---------- Data in this exercise ----------

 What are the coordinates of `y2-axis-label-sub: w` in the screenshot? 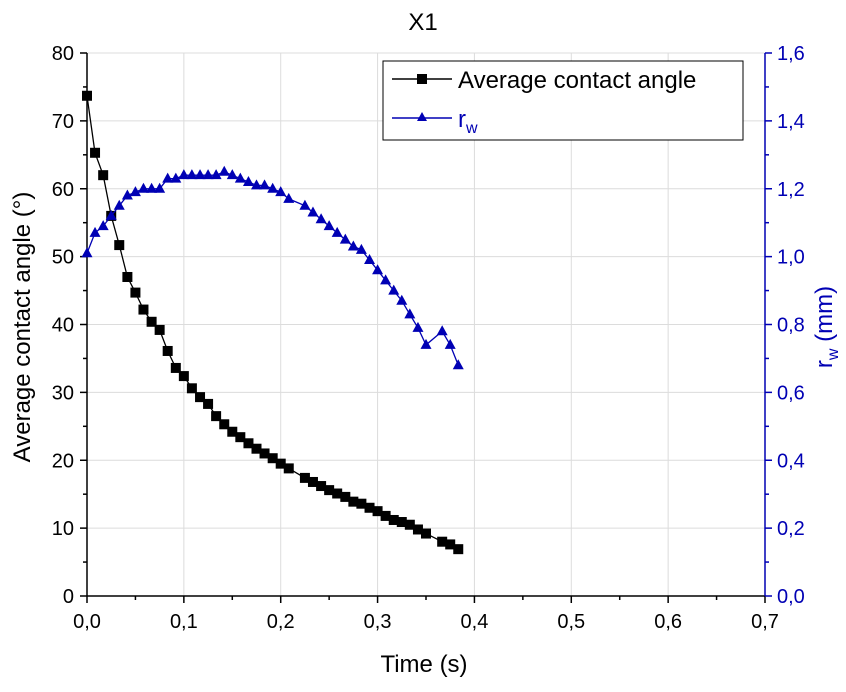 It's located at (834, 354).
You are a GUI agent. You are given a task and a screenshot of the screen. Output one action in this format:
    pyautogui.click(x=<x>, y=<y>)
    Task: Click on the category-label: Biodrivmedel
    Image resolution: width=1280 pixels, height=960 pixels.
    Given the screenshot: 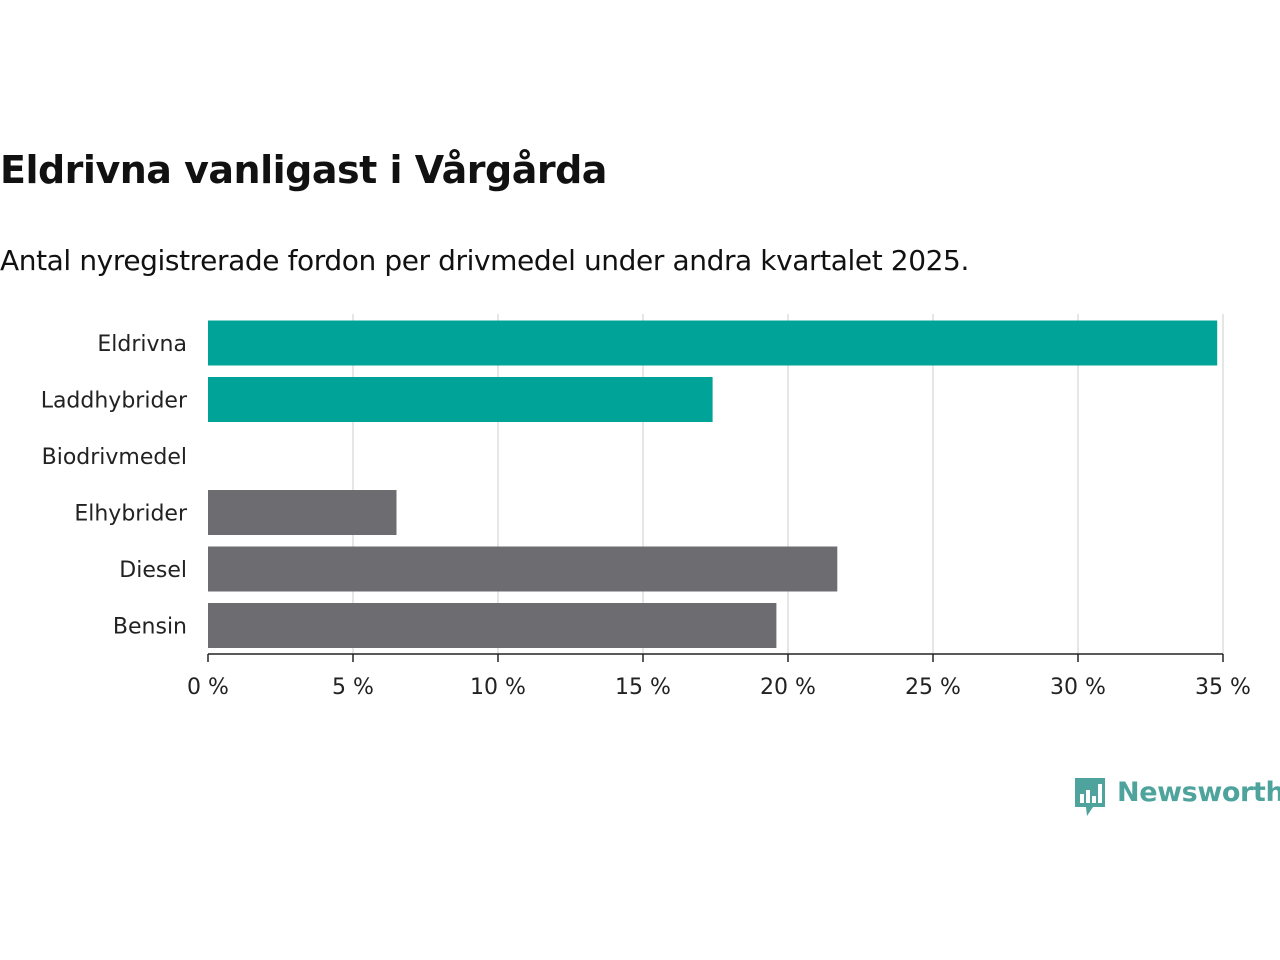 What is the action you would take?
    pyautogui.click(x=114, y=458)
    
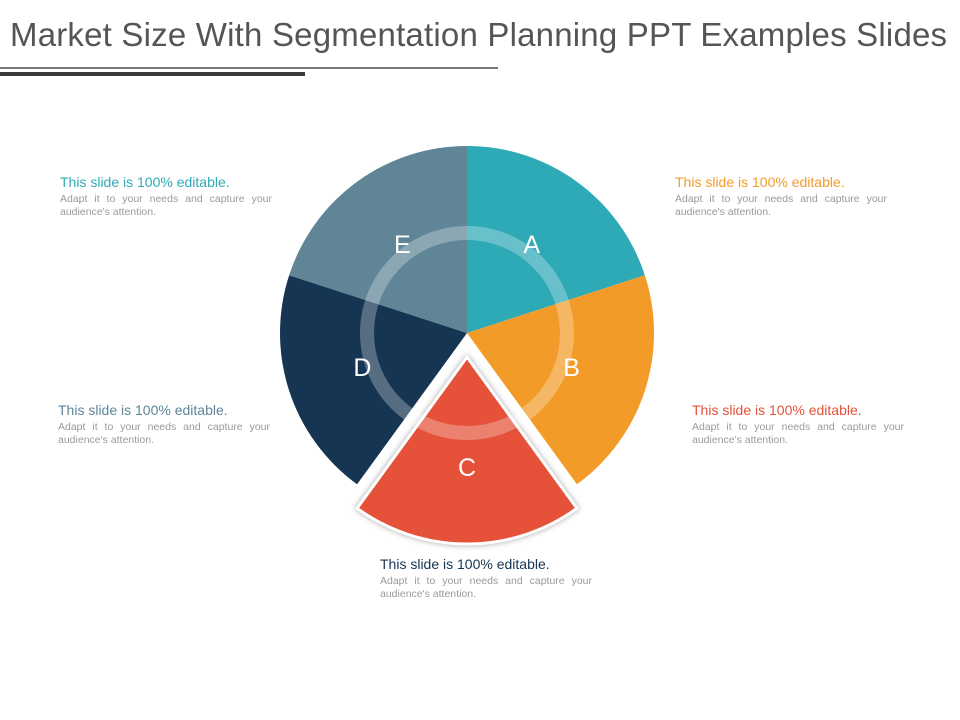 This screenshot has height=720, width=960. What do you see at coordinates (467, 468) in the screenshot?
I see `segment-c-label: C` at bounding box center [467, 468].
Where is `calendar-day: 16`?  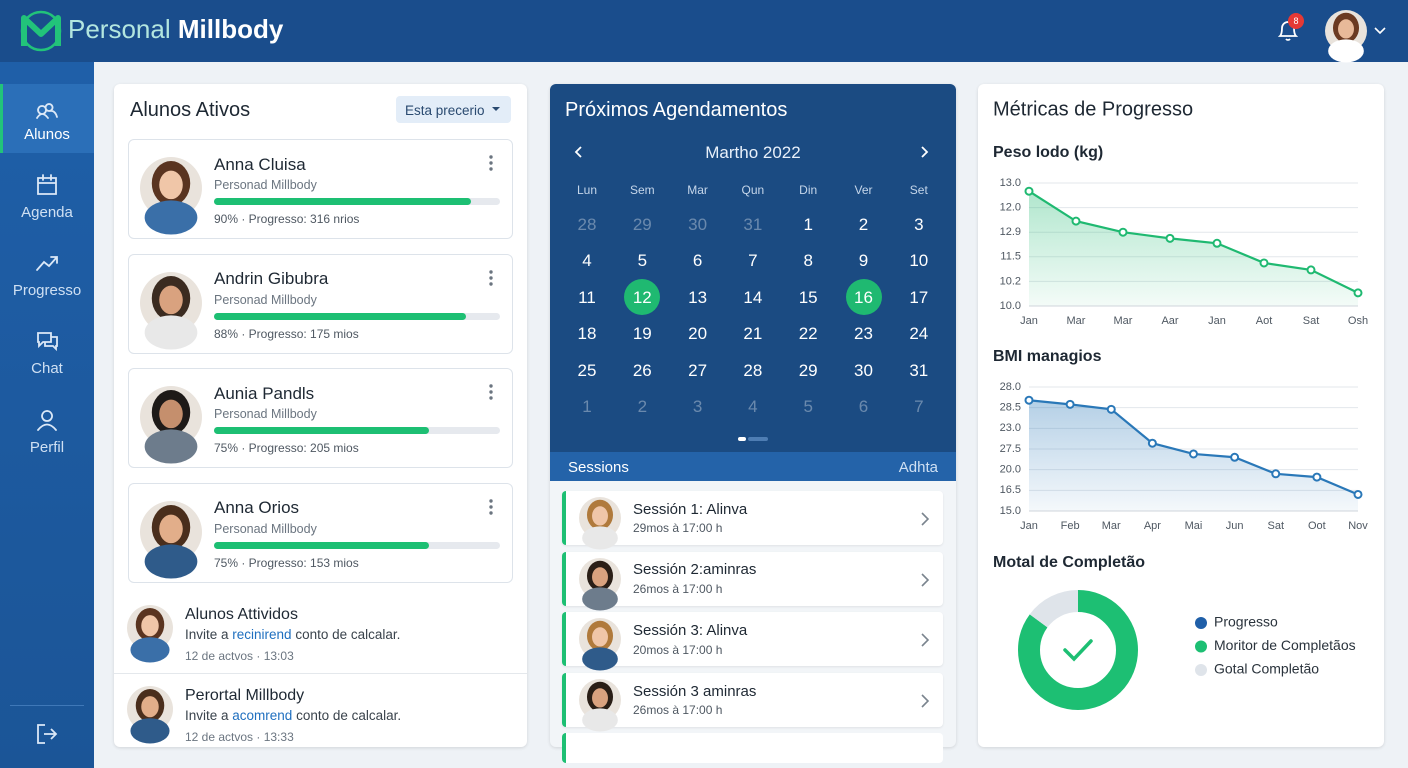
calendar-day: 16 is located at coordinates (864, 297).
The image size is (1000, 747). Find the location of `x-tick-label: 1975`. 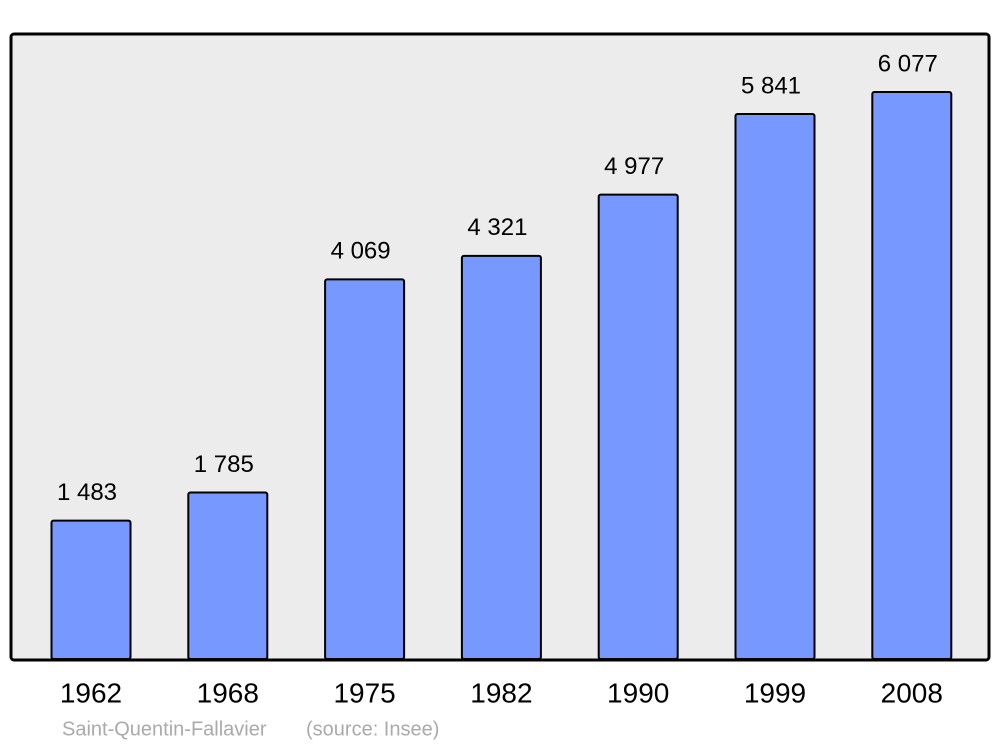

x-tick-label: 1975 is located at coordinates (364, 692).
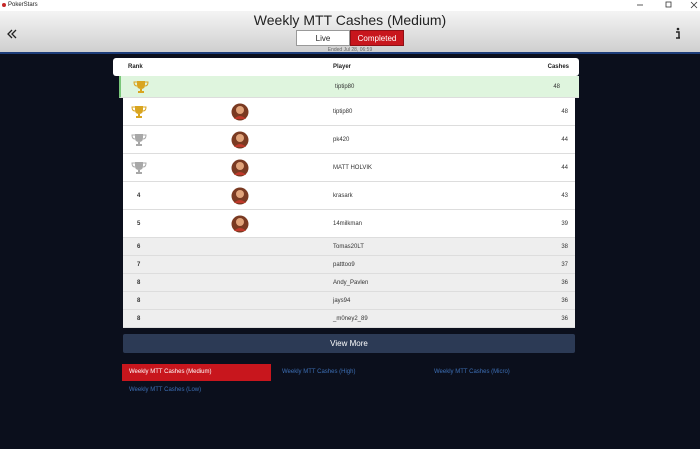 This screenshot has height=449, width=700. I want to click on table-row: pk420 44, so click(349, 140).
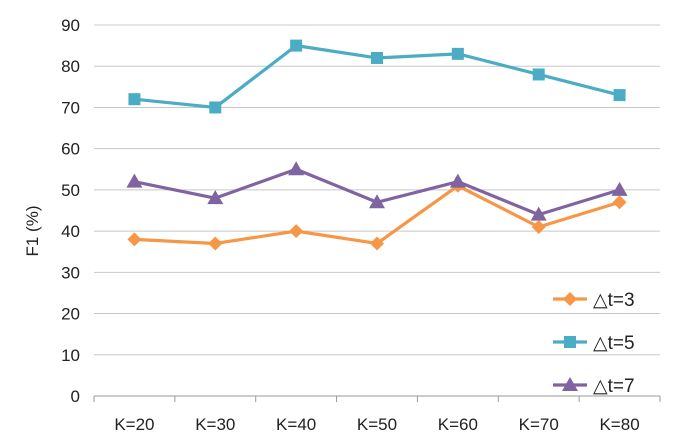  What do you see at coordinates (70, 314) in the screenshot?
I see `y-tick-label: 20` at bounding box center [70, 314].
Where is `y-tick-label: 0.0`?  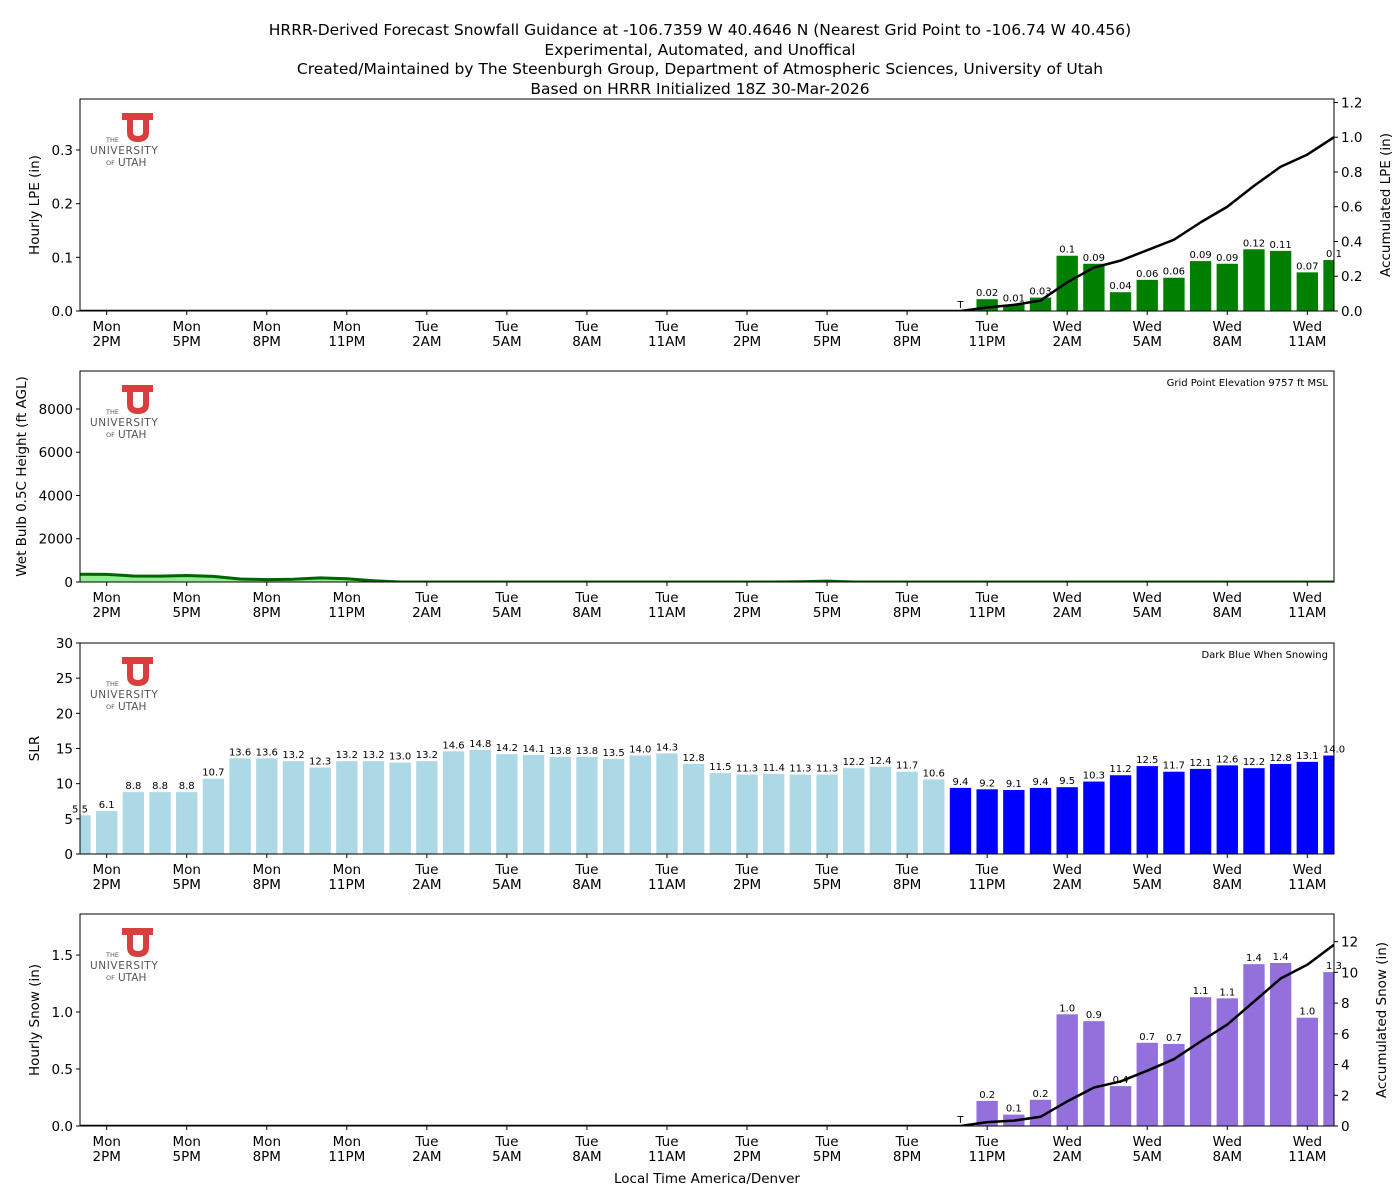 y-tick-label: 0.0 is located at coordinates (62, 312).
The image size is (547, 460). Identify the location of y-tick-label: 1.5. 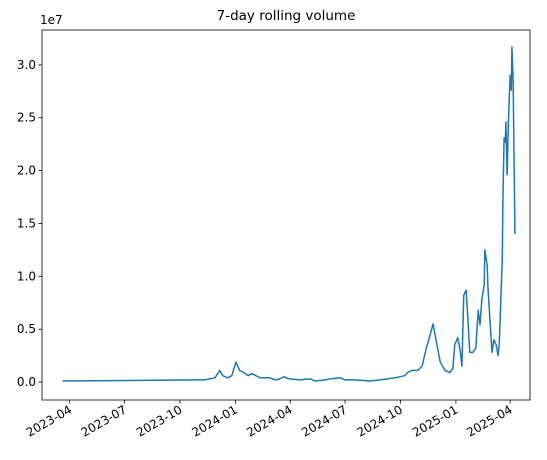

----------

=== Problem requirements ===
Repeat the lines of the listing verbatim, starting at the line that contains "You are a GUI" and ending after the line that contains "Image resolution: width=1280".

=== Response to the exercise ===
You are a GUI agent. You are given a task and a screenshot of the screen. Output one action in this format:
    pyautogui.click(x=<x>, y=<y>)
    Task: Click on the category-label: Biodrivmedel
    Image resolution: width=1280 pixels, height=960 pixels.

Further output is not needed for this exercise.